わけならある、だから結婚しよう
幻聴だろうかな。
白紙の進路希望調査票と無表情な伊吹を前に、
今、お前、俺と結婚しろ、と聞こえた気がするのだが。
え、誰と?
この全然、甘い雰囲気もなく、腕を組み、冷ややかに私を見下ろしているこの人と?
……誰が?
私が……?
よく考えたら、驚くようなイケメンにプロポーズされたという状況なのに、小躍りして喜ぶどころか、机の上で握りしめている優の両の手のひらは、緊張と混乱で悪い汗をかいていた。
「先生、すみません。
もう一度……」
おっしゃってみてください、という部分は、声が掠れて上手く出なかった。
だが、伊吹には伝わったようで、ほう、と伊吹は小馬鹿にしたような顔で優を見下ろし、言ってくる。
「お前もなかなかだな。
この俺に二度もプロポーズを要求するとは」
いっ、いやいやいやっ!
本当にプロポーズだったんですかっ、今の!
その、なにかを断罪しているかのような鋭い目線でっ? と思いながら、優は訊いた。
「いやいや、先生、信じられませんっ。
なんで、急に結婚しろとか言うんですかっ?
白紙でこれを出したから嫌がらせとかっ?」
と言うと、伊吹は嫌そうな顔をした。
「どういう意味だ? それは。
俺からのプロポーズは、お前にとっては迷惑だということか?」
この人と結婚して、日々、緊張を
確かに、口に出して言うのは、失礼だったな、と気づき、優は一応、否定した。
「そういうわけじゃないんですけど。
でもあの、突然、結婚したいとか言われましても。
なにかわけでもない限り、信じられません」
もう二度と開かないんじゃないかという勢いで拳を握りしめ、優は伊吹を見上げて訊く。
すると、伊吹は、
「いや、わけならある」
と言ってきた。
……あるのか。
いっそ、ホッとしたな、と優は思っていた。
こんな女生徒たちの憧れの的の先生に、いきなり結婚しようなんて言われても信じられない。

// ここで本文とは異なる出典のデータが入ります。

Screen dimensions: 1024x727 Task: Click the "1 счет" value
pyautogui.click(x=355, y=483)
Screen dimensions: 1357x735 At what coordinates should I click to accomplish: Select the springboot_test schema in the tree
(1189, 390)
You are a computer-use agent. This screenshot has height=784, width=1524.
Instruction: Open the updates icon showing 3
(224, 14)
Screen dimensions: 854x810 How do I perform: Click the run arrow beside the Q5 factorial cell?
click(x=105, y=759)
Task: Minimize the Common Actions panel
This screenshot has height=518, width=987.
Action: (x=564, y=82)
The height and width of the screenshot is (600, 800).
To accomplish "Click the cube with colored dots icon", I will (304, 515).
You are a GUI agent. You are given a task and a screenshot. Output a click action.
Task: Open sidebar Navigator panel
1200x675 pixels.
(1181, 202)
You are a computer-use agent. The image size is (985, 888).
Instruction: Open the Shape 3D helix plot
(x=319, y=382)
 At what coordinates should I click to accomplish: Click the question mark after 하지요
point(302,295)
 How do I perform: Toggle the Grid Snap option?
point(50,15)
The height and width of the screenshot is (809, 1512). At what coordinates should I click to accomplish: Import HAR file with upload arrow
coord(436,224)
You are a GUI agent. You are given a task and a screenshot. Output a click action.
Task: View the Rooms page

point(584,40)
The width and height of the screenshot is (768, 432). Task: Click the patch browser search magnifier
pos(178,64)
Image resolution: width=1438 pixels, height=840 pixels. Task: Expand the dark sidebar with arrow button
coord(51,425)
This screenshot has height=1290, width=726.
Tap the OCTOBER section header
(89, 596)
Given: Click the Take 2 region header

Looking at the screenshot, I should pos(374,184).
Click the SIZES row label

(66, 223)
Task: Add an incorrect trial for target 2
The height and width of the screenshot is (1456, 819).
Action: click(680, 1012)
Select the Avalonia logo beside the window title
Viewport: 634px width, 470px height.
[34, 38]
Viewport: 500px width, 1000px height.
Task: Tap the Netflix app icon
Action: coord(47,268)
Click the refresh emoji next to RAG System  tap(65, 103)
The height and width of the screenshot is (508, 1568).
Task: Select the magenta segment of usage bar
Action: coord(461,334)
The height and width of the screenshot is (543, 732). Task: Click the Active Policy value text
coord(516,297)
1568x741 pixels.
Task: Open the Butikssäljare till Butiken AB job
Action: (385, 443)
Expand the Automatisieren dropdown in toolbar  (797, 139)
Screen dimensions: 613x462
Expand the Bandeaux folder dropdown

まだ、なにか裏があると言われた方が、安心できる気がする。
そう思ったとき、
「……まあ、お前は莫迦じゃないからな」
俺も本音で話そう、と伊吹が言った。
「瀬ノ宮優。
俺はお前を使って復讐したい。
だから、俺と結婚しろ」
「は?」
「他にもお前を利用しようとしている
俺は、そいつに先を越されたくない」
ある意味、ものすごくわかりやすい理由でしたね……と思う優を、伊吹は真正面から見つめてくる。
どんな女でも、くらりと来そうなその顔で。
「瀬ノ宮」
と伊吹が囁くように、その名を呼んだ。
「……そういうわけだから。
俺と結婚しろ」
最初、名前を呼んだときの、ちょっとやさしい感じは何処へやら。
だんだん本性が出てきたかのように、口調は鋭くなり、最後には脅されていた。
そんな伊吹を見ながら、優は思う。
そこで頷く女をいっそ、見てみたい、と。
お前を使って復讐したいとか言われて、結婚したい女が居るものか。
「あのー、でも、先生……」
と反論しかけた優の鼻先に、伊吹は机の上にあった進路希望調査票を突きつけてくる。
「お前は俺にこの白紙の調査票を出してきた。
それは、俺に白紙の委任状を渡したのと同じっ。
つまり、お前は俺に、自分の将来を譲り渡したのだ!」
いやー、待て待て待てっ、と優は思う。
先生。
そこに田中くんのもあるけど、それも白紙ですよっ、と。
だが、そんな優の視線を追った伊吹は、
「男は知らん」
とすげなく言ってくる。
「いや、毎年必ず居るんだ」
と伊吹は言い出す。
「第一志望がミュージシャンの奴とか、詩人の奴とか、白紙の奴とか」
その並びで、ひとくくりにされますか……と思う優に向かい、伊吹は宣言する。
「お前は俺に白紙委任状を譲り渡した。
つまり、お前の将来の決定権は、俺にある。
瀬ノ宮優。
高校を卒業したら、俺のところに嫁に来い――」
いや、今すぐにでも構わんぞ、と伊吹は言った。